Excerpted passage:
--- START ---

FallingFruit.org has a simple mission: to connect “people, food, and the natural organisms growing in our neighborhoods.”
They do this by creating and maintaining an incredible open-sourced world map pinpointing spots to forage for ‘urban edibles.’
Here’s their map. Keep clicking the spot(s) closest to you and it drills down, sometimes zooming to your very own neighborhood! You’ll find specific plants at specific locations like these I found near my house:
The “W” on the listing links to Wikipedia and the “USDA” links to the … wait for it … USDA information about the fruit, vegetable or herb. There’s even an edit button to use if you go to the location and find discrepancies.
If you’re not interested in foraging, but you grow more than you can consume, there’s a mechanism for you to donate part of your bounty from your own garden. You could also add your location for the urban foragers, assuming it’s okay to have folks trooping through your yard.
Speaking of trooping through someone’s yard, Falling Fruit doesn’t come right out and say it, but if you’re unsure about the appropriateness of the fruit you’re thinking about picking, please be considerate and ask permission. You know what? Ask anyway. You’ll meet someone interesting and they’ll know you appreciate their harvest.

--- END ---

What you will do:
1/ Condense the paragraph of the Falling Fruit post beginning "If you're not interested in foraging" into one shorter sentence that keeps its main facts.
2/ Please print the Falling Fruit post between "Speaking of trooping" and "appreciate their harvest.", inclusive, without changing a word.

Data excerpts:
--- START ---

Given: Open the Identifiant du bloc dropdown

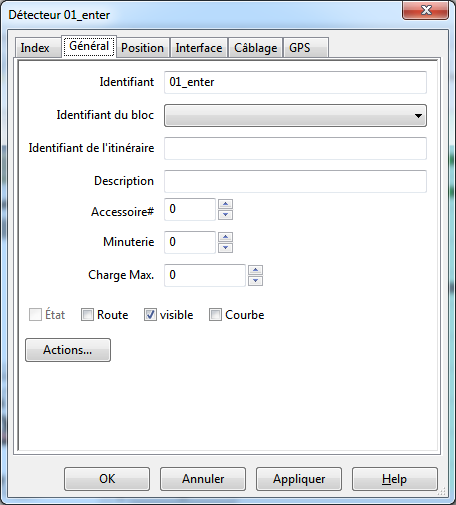Looking at the screenshot, I should point(295,115).
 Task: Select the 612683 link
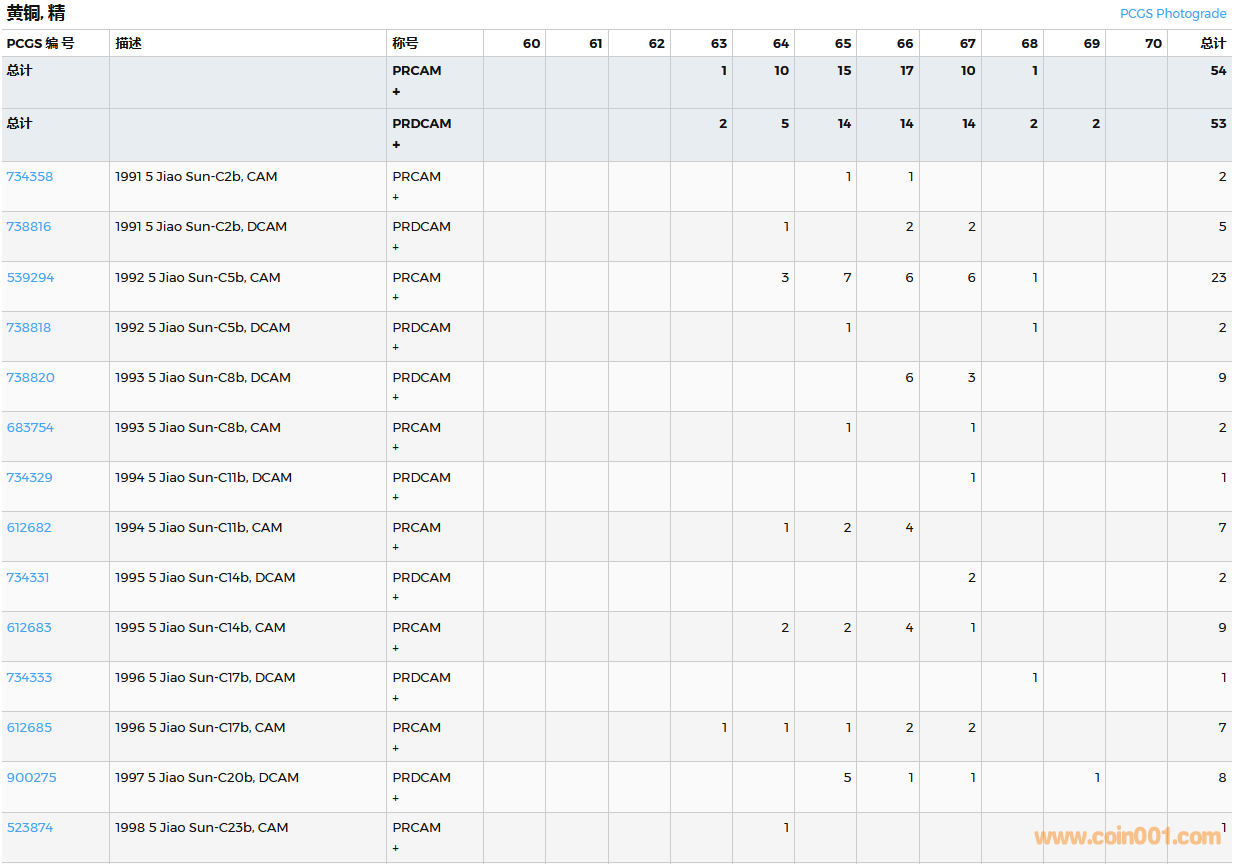[x=29, y=628]

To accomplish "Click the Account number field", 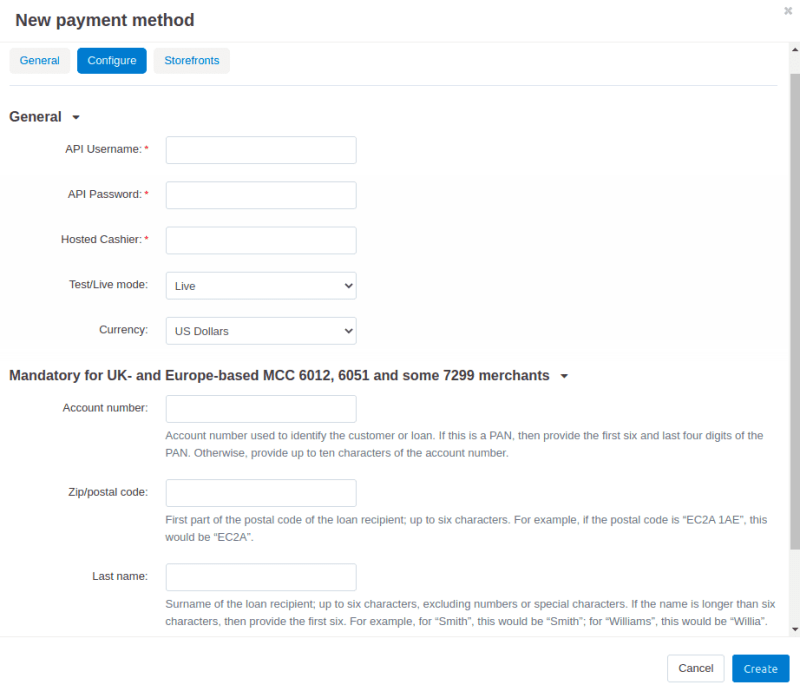I will coord(261,409).
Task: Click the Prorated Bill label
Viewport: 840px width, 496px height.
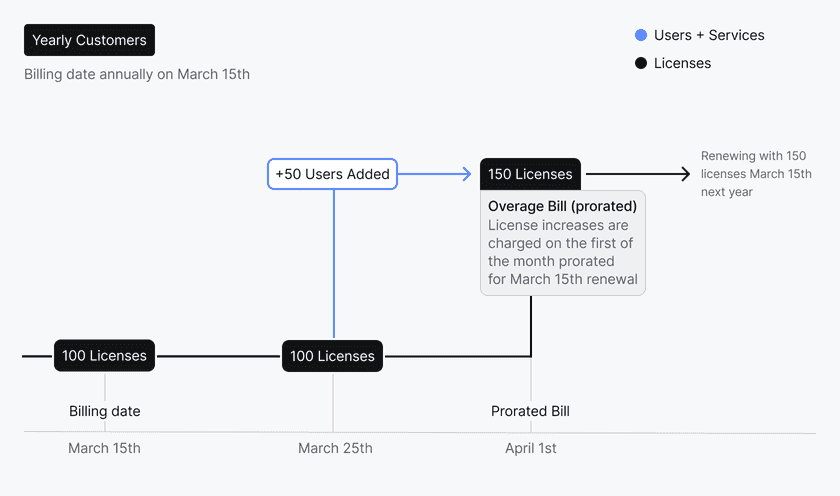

--- END ---

Results by task:
1/ Gardeners who grow more than they can eat can donate part of their harvest through Falling Fruit, or add their location for urban foragers if they don't mind people coming through their yard.

2/
Speaking of trooping through someone’s yard, Falling Fruit doesn’t come right out and say it, but if you’re unsure about the appropriateness of the fruit you’re thinking about picking, please be considerate and ask permission. You know what? Ask anyway. You’ll meet someone interesting and they’ll know you appreciate their harvest.